Count an IOrderedEnumerable without consuming it

2020-07-10 11:22发布

问题:

What I want to do, short version:

var source = new[]{2,4,6,1,9}.OrderBy(x=>x);
int count = source.Count; // <-- get the number of elements without performing the sort

Long version:

To determine the number of elements in an IEnumerable, it is neccessary to iterate over all elements. This could potentially be a very expensive operation.

If the IEnumerable can be cast to ICollection, then the count can be determined quickly without iterating. The LINQ Count() method does this automatically.

The function myEnumerable.OrderBy() returns an IOrderedEnumerable. An IOrderedEnumerable can obviously not be cast to ICollection, so calling Count() will consume the whole thing.

But sorting does not change the number of elements, and an IOrderedEnumerable has to keep a reference to its source. So if that source is an ICollection, it should be possible to determine the count from the IOrderedEnumerable without consuming it.

My goal is to have a library method, that takes an IEnumerable with n elements, and then for example retrieves the element at position n/2;

I want to avoid iterating over the IEnumerable twice just to get its count, but I also want to avoid creating an unnecessary copy if at all possible.


Here is a skeleton of the function I want to create

public void DoSomething(IEnumerable<T> source)
{
    int count; // What we do with the source depends on its length

    if (source is ICollection)
    {
        count = source.Count(); // Great, we can use ICollection.Count
    }
    else if (source is IOrderedEnumerable)
    {
        // TODO: Find out whether this is based on an ICollection, 
        // TODO: then determine the count of that ICollection
    }
    else
    {
        // Iterating over the source may be expensive, 
        // to avoid iterating twice, make a copy of the source
        source = source.ToList();
        count = source.Count();
    }

    // do some stuff

}

回答1:

Let's think what this code actually looks like:

var source = new[]{ 2, 4, 6, 1, 9 }.OrderBy(x => x);
int count = source.Count();

It is same as

int count = Enumerable.Count(Enumerable.OrderBy(new[]{ 2, 4, 6, 1, 9 }, x => x));

Result of Enumerable.OrderBy(new[]{ 2, 4, 6, 1, 9 }, x => x) is passed into Count extension. You cannot avoid OrderBy execution. And thus it is non-streaming operator, it consumes all source before returning something, which will be passed to Count.
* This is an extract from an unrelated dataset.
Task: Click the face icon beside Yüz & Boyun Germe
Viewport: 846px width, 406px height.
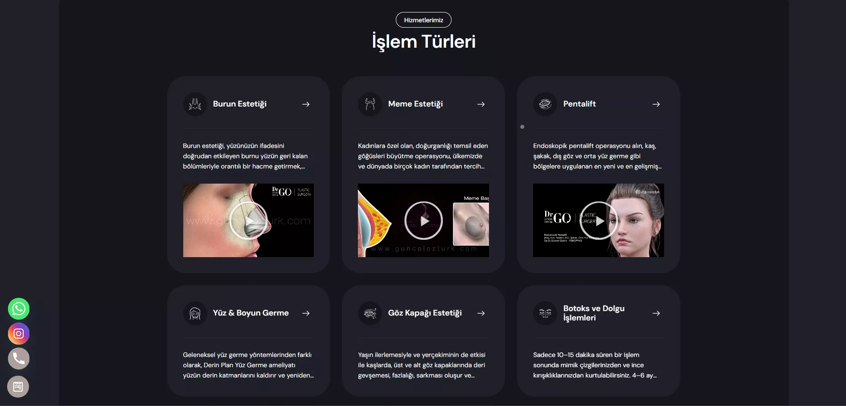Action: coord(195,313)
So, the only way to avoid iterating over all collection, is avoiding OrderBy - count items before sorting.


UPDATE: You can call this extension method on any OrderedEnumerable - it will use reflection to get source field of OrderedEnumerable<T> which holds source sequence. Then check if this sequence is collection, and use Count without executing ordering:

public static class Extensions
{
    public static int Count<T>(this IOrderedEnumerable<T> ordered)
    {
        // you can check if ordered is of type OrderedEnumerable<T>
        Type type = ordered.GetType();
        var flags = BindingFlags.NonPublic | BindingFlags.Instance;
        var field = type.GetField("source", flags);
        var source = field.GetValue(ordered);
        if (source is ICollection<T>)
            return ((ICollection<T>)source).Count;

        return ordered.Count();
    }
}

Usage:

var source = new[]{ 2, 4, 6, 1, 9 }.OrderBy(x => x);
int count = source.Count();


回答2:

If you're looking to create a performant solution i'd consider creating overloads that take either a collection or an IOrderedEnumerable etc.. all that "is " and "as" typechecking and casting can't be good for the kind of thing you are creating.

You are reinventing the wheel. linq's "Count()" function does pretty much as you want.

Also, add the this keyword and make this into a nifty extension method, to please yourself and other using the code.

DoSomething(this Collection source);
DoSomething<T>(this List<T> source);
DoSomething<T>(this IOrderedEnumerable<T> source);

etc...



回答3:

Another approach is to implement a class that implements IOrderedEnumerable<T>. You can then implement class members that will short-circuit the usual Linq extension methods, and provide a count method that looks at the original enumeration.

public class MyOrderedEnumerable<T> : IOrderedEnumerable<T>
{
    private IEnumerable<T> Original;
    private IOrderedEnumerable<T> Sorted;

    public MyOrderedEnumerable(IEnumerable<T> orig)
    {
            Original = orig;
            Sorted = null;
    }

    private void ApplyOrder<TKey>(Func<T, TKey> keySelector, IComparer<TKey> comparer, bool descending)
    {
            var before = Sorted != null ? Sorted : Original;
            if (descending)
                    Sorted = before.OrderByDescending(keySelector, comparer);
            else
                    Sorted = before.OrderBy(keySelector, comparer);
    }

    #region Interface Implementations

    public IEnumerator<T> GetEnumerator()
    {
            return Sorted != null ? Sorted.GetEnumerator() : Original.GetEnumerator();
    }

    IEnumerator IEnumerable.GetEnumerator()
    {
            return GetEnumerator();
    }

    public IOrderedEnumerable<T> CreateOrderedEnumerable<TKey>(
            Func<T, TKey> keySelector,
            IComparer<TKey> comparer,
            bool descending)
    {
            var newSorted = new MyOrderedEnumerable<T>(Original);
            newSorted.ApplyOrder(keySelector, comparer, descending);
            return newSorted;
    }

    #endregion Interface Implementations


    //Ensure that OrderBy returns the right type. 
    //There are other variants of OrderBy extension methods you'll have to short-circuit
    public MyOrderedEnumerable<T> OrderBy<TKey>(Func<T, TKey> keySelector)
    {   
            Console.WriteLine("Ordering");
            var newSorted = new MyOrderedEnumerable<T>(Original);
            newSorted.Sorted = (Sorted != null ? Sorted : Original).OrderBy(keySelector);
            return newSorted;
    }

    public int Count()
    {
            Console.WriteLine("Fast counting..");
            var collection = Original as ICollection;
            return collection == null ? Original.Count() : collection.Count;
    }

    public static void Test()
    {
            var nums = new MyOrderedEnumerable<int>(Enumerable.Range(0,10).ToList());
            var nums2 = nums.OrderBy(x => -x);
            var z = nums.Count() + nums2.Count();
    }
}